- _GOAL_
Reproduce the listing below word for word, from the line with "Open the Go button dropdown arrow" to the line with "click(1053, 410)", including both of those lines and nothing else.

———

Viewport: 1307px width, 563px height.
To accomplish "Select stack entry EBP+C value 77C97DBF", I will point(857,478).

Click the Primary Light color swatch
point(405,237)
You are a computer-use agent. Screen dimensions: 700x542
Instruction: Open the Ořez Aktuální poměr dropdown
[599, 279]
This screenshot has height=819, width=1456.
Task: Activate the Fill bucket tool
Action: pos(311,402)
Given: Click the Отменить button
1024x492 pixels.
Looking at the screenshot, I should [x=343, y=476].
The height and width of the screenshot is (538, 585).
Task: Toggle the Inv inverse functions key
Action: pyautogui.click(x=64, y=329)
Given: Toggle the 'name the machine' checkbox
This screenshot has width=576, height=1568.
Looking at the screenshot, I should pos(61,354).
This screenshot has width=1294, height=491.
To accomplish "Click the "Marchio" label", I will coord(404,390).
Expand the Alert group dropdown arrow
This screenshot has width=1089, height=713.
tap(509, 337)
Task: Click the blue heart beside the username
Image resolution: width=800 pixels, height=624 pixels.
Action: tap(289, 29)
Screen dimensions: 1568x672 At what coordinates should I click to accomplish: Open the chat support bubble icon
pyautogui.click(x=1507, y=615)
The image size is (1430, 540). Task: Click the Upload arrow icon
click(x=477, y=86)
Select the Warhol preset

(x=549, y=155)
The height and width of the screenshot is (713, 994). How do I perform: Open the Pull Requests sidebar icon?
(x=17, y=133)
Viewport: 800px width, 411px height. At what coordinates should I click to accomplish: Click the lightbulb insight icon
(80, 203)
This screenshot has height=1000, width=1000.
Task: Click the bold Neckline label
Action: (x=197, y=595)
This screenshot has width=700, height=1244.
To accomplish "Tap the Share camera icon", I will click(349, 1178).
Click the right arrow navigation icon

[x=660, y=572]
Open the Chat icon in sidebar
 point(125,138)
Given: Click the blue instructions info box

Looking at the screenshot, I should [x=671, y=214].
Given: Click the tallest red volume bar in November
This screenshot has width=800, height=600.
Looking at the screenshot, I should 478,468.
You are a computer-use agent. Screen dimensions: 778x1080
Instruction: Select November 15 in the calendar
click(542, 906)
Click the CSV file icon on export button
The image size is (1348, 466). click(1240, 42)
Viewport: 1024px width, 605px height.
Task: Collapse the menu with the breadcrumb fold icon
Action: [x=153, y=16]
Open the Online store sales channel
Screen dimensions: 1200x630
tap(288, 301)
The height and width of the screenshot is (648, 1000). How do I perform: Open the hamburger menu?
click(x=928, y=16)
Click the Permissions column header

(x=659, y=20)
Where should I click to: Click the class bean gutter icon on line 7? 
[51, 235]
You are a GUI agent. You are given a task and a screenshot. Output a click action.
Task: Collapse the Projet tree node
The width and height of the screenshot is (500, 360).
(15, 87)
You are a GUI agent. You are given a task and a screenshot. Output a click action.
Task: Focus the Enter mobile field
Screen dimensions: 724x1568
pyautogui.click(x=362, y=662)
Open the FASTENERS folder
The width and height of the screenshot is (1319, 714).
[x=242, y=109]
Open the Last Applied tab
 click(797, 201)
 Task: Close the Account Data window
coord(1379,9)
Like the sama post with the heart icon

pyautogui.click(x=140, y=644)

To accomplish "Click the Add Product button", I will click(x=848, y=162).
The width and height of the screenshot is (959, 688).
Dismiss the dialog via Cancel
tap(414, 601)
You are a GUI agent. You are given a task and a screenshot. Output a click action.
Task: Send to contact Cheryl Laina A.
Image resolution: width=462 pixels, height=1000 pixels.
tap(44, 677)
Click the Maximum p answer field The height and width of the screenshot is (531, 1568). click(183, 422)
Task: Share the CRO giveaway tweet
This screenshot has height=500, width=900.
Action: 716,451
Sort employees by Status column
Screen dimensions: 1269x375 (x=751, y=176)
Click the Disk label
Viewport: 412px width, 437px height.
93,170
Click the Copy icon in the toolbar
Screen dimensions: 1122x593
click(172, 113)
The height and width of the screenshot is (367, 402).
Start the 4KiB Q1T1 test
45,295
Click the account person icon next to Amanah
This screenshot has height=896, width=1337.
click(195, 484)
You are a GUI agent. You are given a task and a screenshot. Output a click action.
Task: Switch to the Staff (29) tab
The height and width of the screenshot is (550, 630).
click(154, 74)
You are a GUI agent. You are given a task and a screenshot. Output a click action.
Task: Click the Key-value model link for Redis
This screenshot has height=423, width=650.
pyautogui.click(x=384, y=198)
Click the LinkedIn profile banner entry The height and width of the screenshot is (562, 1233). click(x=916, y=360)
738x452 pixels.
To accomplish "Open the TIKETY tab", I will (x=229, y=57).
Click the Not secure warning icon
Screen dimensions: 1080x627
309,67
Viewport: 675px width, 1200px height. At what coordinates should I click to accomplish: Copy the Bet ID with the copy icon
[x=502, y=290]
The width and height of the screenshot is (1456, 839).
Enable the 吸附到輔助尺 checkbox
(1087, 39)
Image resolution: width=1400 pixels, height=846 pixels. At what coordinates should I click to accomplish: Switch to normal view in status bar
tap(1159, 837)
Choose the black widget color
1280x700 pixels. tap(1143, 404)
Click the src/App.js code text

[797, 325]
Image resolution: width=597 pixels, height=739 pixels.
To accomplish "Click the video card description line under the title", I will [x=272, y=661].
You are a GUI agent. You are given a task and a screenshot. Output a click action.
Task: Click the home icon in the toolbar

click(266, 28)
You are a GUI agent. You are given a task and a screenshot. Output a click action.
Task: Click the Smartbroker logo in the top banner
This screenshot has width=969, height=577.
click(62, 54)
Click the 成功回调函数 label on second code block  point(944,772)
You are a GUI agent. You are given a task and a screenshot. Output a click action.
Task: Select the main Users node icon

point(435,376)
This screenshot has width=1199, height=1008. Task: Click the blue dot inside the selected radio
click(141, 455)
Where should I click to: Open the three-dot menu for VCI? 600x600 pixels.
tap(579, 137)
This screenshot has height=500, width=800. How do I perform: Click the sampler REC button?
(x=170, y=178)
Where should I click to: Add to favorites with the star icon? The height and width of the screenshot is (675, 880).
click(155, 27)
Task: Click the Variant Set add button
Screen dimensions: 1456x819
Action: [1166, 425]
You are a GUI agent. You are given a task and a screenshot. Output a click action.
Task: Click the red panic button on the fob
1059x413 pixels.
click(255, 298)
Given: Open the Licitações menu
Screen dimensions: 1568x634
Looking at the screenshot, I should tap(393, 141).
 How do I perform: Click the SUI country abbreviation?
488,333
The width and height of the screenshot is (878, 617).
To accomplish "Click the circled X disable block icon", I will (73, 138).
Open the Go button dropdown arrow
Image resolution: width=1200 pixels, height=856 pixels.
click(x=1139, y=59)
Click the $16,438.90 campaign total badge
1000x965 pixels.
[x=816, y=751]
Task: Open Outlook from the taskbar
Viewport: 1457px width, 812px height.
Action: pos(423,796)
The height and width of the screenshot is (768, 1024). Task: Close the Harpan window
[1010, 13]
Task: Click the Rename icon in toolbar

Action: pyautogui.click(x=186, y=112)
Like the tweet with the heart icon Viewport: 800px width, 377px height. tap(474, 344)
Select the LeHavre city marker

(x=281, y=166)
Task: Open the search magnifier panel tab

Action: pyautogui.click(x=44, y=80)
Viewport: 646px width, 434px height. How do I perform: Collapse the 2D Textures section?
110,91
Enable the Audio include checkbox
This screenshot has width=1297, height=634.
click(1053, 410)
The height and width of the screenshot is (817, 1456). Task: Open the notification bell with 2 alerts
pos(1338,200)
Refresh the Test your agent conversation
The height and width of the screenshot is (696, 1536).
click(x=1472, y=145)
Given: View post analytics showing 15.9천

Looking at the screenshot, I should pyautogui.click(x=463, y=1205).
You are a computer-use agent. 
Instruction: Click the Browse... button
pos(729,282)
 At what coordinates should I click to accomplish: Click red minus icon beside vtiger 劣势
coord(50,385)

———

- _COMPLETE RESPONSE_
Open the Go button dropdown arrow
Image resolution: width=1200 pixels, height=856 pixels.
click(x=1139, y=59)
Click the $16,438.90 campaign total badge
1000x965 pixels.
[x=816, y=751]
Task: Open Outlook from the taskbar
Viewport: 1457px width, 812px height.
Action: pos(423,796)
The height and width of the screenshot is (768, 1024). Task: Close the Harpan window
[1010, 13]
Task: Click the Rename icon in toolbar

Action: pyautogui.click(x=186, y=112)
Like the tweet with the heart icon Viewport: 800px width, 377px height. tap(474, 344)
Select the LeHavre city marker

(x=281, y=166)
Task: Open the search magnifier panel tab

Action: pyautogui.click(x=44, y=80)
Viewport: 646px width, 434px height. How do I perform: Collapse the 2D Textures section?
110,91
Enable the Audio include checkbox
This screenshot has width=1297, height=634.
click(1053, 410)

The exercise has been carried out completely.